July 23, 2018 • Legal Briefs

This case is where qualified immunity meets #MeToo.

When Katie Sherman was nineteen years old, she was incarcerated at Trumbull County jail in Ohio, for about five months. During that time, Charles Drennen worked as a corrections officer in the female pod of the jail where she was housed. Several female inmates had filed complaints that they had been harassed and threatened by Drennen, who had a reputation for glaring at the inmates while they were sleeping, but Drennen began focusing on Ms. Sherman in particular. He constantly made highly sexual comments to her, and on at least four or five occasions, ordered her to expose herself to him, and to sexually touch herself in front of him and other inmates. Ms. Sherman — a nineteen‐​year‐​old girl — complied because she was intimidated by Drennen. She eventually attempted to file a complaint against him (even though complaints were not anonymous), but she was never given the complaint form she requested.

After she was released, Mr.
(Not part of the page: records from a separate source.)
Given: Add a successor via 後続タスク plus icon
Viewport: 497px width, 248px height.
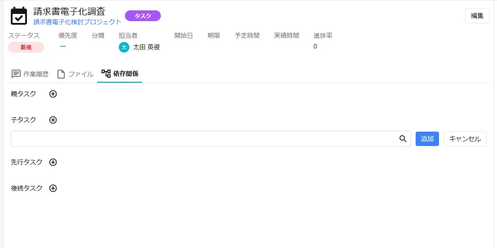Looking at the screenshot, I should click(53, 188).
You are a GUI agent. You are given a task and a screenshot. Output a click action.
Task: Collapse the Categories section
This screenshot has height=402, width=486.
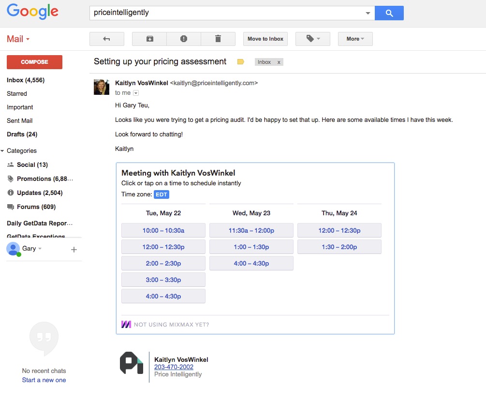pyautogui.click(x=3, y=151)
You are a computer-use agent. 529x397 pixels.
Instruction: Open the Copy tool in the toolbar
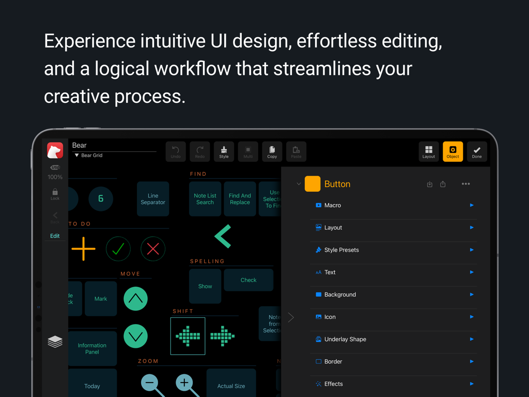coord(272,151)
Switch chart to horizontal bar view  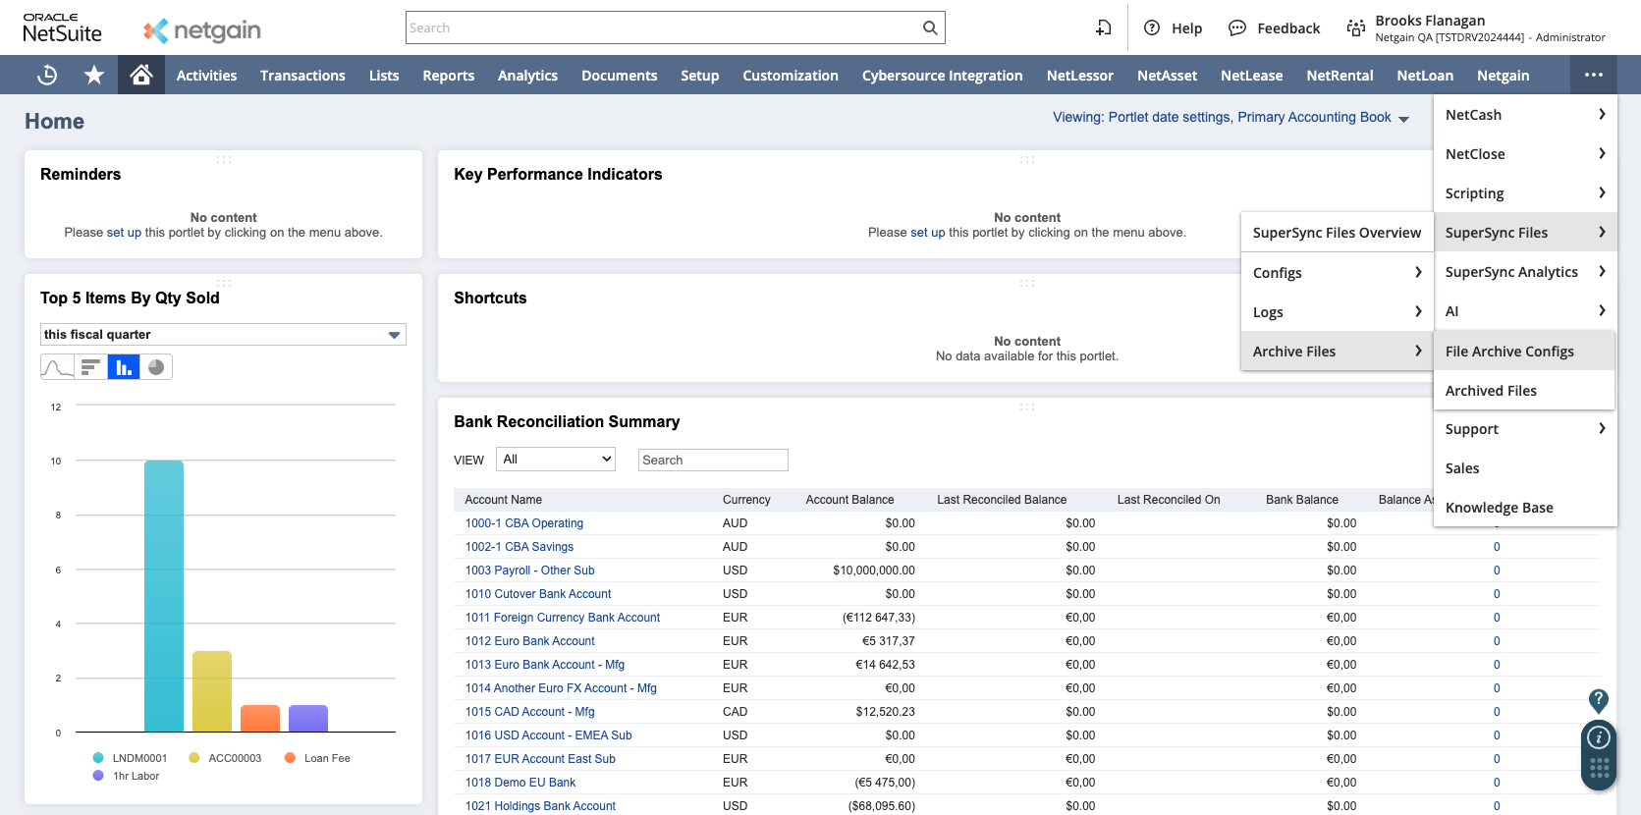tap(90, 367)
Sherman (along with Michele Rafferty, her cellmate) filed a Section 1983 claim, asserting (amongst many other claims) that Drennen’s sexual abuse violated her Eighth Amendment right to be free from cruel and unusual punishment. Drennen moved for summary judgment, making the incredible claim that because he did not physically touch Ms. Sherman himself, he should receive qualified immunity for any violation of her rights. The district court correctly rejected this perverse “no touching” safe harbor for sexual abuse, and held that Ms. Sherman could proceed to trial on her constitutional claim. But qualified‐​immunity doctrine gives defendants a one‐​side litigation advantage in the form of interlocutory appeals, so Drennen immediately appealed the denial of immunity to the Sixth Circuit, before the case could even go to trial.

The Cato Institute has thus filed an amicus brief with the Sixth Circuit, urging the court to affirm the denial of immunity, but also to address the legal infirmities with the doctrine in general. Qualified immunity was essentially invented out of whole cloth by the Supreme Court over the last half century. The text of our primary civil rights statute — usually called “Section 1983” after its place in the federal code — makes no mention of any immunity, and the common‐​law background against which it was adopted did not include any freestanding defense for public officials who acted unlawfully; on the contrary, the historical rule was that public officials were strictly liable for constitutional violations. In essence, qualified immunity has become nothing more than a “freewheeling policy choice” by the Court, at odds with Congress’s judgment in enacting Section 1983.

This brief is part of Cato’s ongoing campaign to demonstrate that qualified immunity lacks any legal basis, vitiates the power of individuals to vindicate their constitutional rights, and contributes to a culture of near‐​zero accountability for law enforcement, prison personnel, and other public officials.